Supplied material -
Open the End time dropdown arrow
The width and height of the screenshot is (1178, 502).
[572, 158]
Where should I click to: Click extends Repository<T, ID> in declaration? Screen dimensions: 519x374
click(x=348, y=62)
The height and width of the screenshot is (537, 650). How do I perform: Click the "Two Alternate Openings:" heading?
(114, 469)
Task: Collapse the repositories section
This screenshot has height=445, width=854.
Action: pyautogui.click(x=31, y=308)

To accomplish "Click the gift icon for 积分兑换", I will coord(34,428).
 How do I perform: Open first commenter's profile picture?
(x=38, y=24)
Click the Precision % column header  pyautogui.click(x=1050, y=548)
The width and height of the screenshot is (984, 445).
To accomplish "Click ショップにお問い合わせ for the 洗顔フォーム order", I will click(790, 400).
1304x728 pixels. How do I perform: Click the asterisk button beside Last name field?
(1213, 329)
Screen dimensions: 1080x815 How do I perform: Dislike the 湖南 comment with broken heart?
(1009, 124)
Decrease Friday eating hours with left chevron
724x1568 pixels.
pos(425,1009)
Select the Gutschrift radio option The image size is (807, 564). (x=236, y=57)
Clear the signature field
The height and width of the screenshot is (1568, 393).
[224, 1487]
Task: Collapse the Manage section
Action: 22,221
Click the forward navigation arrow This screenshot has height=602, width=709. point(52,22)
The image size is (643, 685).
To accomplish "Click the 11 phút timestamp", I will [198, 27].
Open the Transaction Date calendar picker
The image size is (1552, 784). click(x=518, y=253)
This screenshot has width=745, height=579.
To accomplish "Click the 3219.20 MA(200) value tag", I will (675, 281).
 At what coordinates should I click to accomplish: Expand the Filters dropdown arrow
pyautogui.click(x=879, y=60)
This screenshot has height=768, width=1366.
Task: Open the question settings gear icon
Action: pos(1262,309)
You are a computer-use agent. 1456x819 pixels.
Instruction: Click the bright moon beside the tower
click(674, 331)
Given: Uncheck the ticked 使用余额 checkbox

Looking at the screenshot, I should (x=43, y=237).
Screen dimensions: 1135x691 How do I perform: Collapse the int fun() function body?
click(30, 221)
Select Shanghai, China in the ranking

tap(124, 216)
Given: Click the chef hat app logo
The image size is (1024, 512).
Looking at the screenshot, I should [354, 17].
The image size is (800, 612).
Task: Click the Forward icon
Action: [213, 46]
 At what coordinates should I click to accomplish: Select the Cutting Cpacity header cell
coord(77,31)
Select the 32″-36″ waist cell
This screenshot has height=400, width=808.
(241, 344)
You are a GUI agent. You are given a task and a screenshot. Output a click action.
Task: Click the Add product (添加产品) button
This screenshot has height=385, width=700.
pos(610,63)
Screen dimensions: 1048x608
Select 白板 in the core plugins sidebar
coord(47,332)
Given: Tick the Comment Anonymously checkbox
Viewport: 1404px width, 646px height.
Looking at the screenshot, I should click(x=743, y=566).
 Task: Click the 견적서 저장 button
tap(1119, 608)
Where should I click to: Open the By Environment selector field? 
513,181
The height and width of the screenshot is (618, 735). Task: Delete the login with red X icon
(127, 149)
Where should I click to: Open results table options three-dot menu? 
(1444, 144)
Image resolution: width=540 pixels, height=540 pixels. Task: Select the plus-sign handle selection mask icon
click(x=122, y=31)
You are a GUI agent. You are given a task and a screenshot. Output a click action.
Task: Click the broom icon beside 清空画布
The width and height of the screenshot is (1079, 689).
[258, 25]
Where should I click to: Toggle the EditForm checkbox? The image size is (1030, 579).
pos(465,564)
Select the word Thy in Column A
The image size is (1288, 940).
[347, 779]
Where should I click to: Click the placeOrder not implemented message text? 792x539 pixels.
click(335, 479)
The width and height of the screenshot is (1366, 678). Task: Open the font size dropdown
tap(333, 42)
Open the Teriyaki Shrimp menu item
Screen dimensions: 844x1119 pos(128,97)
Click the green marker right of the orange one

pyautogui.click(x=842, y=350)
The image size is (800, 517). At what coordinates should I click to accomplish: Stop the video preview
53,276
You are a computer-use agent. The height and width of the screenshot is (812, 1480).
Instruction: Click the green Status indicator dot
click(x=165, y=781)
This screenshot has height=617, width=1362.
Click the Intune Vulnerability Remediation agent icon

Activity - Search the material above for "computer". Pull out each line where it shows up.

Answer to this problem -
You are a computer-use agent. 1456x819 pixels.
You are a computer-use agent. The height and width of the screenshot is (812, 1480).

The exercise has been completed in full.